I'm not aware of any protocol limitations there, it's just that monitors don't bother to support refresh rates that low.

Experience at low frame rates will be choppy anyways, if it's a fixed low framerate you can use LFC without quality degradation (say for movies) and if it's a variable low framerate (where LFC causes jitter)... you should be lowering your graphics settings to get better fps. Why spend extra engineering and hardware on a capability that won't ever result in a good experience anyway?

...has it really come to this? From laughing at console people for their "cinematic FPS" to nvidia fanboys saying "my monitor supports lower framerates than yours"? Aren't we supposed to brag about our displays (pointlessly) reaching haptic fps? (that's be 1kHz btw).

[–] barsoap@lemm.ee 1 points 3 months ago

It works down to whatever the implementation in the monitor supports which tends to be 40 or 48fps. There's a minimum you have to support if you want the FreeSync sticker but in principle you could call it AdaptiveSync and only support down to 60 or such, or support everything down to 1fps (which doesn't happen in practice) and still call it FreeSync, AMD doesn't mind you exceeding specs.

[–] barsoap@lemm.ee 1 points 3 months ago

So I have two Acer monitors with the dedicated G-Sync hardware, are those compatible with AMD freensync?

Have a look at the manual but I don't think chances are good.

I’m curious now that I’ve switched to Linux I’m running into issues with my NVIDIA GPU and Wayland suspend/hibernate functionality.

Suspend/hibernate is iffy in general, doesn't necessarily have to do anything with the GPU. You'll need sufficient swap space and a BIOS which is playing nice. Aside from slogging through logs to see if anything throws particular errors you can try booting without nvidia drivers (plain VESA console if you have to) and trying to hibernate that.

[–] barsoap@lemm.ee 12 points 3 months ago (2 children)

I need AI upscaling,

Not a hardware thing.

SDR-to-HDR conversion for videos,

Not a hardware thing.

and way better ray tracing performance.

Ray accelerators are a hardware thing. The AI to denoise them, again, not so much.

Just because AMD cards don't come with tensor cores doesn't mean they can't run AI workloads, tensor cores are essentially cut-down GPU cores. They make sense in mobile devices to save on energy consumption but on desktop? Just use the TFLOPs you have for the basic matrix math you're doing, the important bit, and that's the gather/scatter memory architecture to deal with giant matrices, GPUs also have.

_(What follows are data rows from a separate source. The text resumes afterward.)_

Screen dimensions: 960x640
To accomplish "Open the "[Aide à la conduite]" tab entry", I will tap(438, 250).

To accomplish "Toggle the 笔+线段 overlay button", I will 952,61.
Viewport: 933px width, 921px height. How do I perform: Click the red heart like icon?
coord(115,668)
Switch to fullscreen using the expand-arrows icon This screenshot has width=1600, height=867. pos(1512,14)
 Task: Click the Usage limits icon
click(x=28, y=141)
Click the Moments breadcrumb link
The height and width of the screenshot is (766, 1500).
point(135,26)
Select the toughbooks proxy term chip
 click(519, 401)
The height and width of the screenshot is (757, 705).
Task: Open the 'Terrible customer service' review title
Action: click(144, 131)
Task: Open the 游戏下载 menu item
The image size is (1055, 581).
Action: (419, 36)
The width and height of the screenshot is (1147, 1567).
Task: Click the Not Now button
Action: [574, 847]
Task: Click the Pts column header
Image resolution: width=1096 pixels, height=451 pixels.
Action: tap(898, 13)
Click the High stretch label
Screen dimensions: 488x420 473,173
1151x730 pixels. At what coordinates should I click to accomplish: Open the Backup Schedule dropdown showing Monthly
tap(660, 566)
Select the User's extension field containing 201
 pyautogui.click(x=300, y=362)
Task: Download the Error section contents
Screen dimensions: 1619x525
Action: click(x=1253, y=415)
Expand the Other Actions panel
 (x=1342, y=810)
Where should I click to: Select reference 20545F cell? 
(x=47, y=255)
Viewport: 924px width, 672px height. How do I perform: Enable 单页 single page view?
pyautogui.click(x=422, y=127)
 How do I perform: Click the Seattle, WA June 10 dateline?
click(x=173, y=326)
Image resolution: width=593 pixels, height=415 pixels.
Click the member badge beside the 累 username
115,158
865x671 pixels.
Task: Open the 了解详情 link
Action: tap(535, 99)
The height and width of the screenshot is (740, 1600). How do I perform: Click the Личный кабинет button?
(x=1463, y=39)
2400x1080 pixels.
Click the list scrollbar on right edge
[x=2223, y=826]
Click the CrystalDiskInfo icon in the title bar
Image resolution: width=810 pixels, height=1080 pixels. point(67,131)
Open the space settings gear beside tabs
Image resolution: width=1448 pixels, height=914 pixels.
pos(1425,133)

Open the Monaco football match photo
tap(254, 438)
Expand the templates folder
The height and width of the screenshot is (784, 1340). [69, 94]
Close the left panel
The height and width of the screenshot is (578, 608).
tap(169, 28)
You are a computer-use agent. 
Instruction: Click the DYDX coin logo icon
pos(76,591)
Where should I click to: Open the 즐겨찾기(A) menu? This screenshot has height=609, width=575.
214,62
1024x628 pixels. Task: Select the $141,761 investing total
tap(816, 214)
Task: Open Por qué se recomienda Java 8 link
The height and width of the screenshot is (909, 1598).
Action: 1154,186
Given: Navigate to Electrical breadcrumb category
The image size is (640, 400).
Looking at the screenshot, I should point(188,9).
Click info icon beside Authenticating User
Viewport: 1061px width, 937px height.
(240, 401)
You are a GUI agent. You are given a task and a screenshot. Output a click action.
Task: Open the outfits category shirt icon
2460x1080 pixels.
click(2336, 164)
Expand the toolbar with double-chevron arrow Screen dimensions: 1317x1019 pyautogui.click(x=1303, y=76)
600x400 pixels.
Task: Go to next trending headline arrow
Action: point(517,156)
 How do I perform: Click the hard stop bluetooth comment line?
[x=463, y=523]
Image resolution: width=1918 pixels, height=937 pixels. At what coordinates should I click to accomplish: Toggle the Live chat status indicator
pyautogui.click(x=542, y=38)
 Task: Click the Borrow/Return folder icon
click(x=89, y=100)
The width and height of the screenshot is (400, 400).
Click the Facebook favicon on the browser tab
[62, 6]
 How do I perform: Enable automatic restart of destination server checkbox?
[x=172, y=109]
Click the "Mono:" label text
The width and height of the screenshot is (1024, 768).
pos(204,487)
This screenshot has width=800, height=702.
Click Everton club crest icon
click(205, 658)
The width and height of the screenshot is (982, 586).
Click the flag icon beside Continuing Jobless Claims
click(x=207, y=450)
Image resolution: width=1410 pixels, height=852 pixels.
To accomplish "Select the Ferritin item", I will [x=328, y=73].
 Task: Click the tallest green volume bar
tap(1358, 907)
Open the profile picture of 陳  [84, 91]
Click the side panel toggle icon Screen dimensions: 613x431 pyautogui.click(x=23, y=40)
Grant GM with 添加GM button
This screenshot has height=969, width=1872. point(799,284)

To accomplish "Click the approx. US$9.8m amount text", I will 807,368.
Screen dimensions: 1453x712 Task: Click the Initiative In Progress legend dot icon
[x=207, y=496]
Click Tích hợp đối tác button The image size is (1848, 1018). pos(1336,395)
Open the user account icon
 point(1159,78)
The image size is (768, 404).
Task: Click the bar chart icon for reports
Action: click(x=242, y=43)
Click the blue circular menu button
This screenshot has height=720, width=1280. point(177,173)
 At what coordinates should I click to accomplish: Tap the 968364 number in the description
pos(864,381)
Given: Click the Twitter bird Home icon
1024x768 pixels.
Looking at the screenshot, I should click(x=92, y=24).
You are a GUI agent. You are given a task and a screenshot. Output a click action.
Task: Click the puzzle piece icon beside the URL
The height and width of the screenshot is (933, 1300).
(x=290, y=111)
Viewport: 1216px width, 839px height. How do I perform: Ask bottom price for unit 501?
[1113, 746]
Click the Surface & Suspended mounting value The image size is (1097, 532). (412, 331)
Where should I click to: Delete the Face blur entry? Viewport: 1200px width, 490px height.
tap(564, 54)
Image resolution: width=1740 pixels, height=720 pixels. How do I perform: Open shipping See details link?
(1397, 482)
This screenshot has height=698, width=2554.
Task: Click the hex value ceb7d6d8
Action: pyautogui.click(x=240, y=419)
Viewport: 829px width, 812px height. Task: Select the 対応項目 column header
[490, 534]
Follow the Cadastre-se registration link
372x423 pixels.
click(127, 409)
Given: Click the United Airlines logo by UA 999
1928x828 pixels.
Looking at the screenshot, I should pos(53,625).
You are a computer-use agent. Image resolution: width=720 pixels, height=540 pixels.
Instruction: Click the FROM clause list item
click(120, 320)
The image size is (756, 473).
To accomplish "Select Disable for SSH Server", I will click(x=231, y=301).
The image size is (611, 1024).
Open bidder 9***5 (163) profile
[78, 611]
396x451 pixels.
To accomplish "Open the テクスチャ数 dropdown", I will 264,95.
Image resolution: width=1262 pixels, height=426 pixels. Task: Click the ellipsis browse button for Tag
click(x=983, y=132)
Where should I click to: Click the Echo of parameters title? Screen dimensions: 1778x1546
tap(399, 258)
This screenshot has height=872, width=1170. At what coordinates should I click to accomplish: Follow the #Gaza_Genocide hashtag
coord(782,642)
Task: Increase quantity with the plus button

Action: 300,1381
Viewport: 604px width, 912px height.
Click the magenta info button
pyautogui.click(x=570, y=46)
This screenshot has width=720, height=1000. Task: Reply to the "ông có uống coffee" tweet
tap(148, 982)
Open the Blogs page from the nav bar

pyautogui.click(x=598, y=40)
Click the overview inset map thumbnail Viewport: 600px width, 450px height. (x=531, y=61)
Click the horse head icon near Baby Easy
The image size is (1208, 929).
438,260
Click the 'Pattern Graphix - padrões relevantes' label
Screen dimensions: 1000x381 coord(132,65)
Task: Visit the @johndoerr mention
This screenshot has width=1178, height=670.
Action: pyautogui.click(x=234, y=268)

[–] barsoap@lemm.ee 3 points 3 months ago (1 children)

That constantly puts you at the LFC boundary for a lot of AAA games if youre on a popular midrange graphics card and aiming for 60fps average.

That constantly puts you at the point where you should lower graphics settings. Average fps might be a thing to put on benchmarks, but for actual playing you want to go by minimum fps (non-cutscene if necessary). And it's not like Adaptive Sync can't go down that low, protocol-wise, it's that monitor producers don't care to.

Overdrive, too, is a matter of implementation not the sync protocol.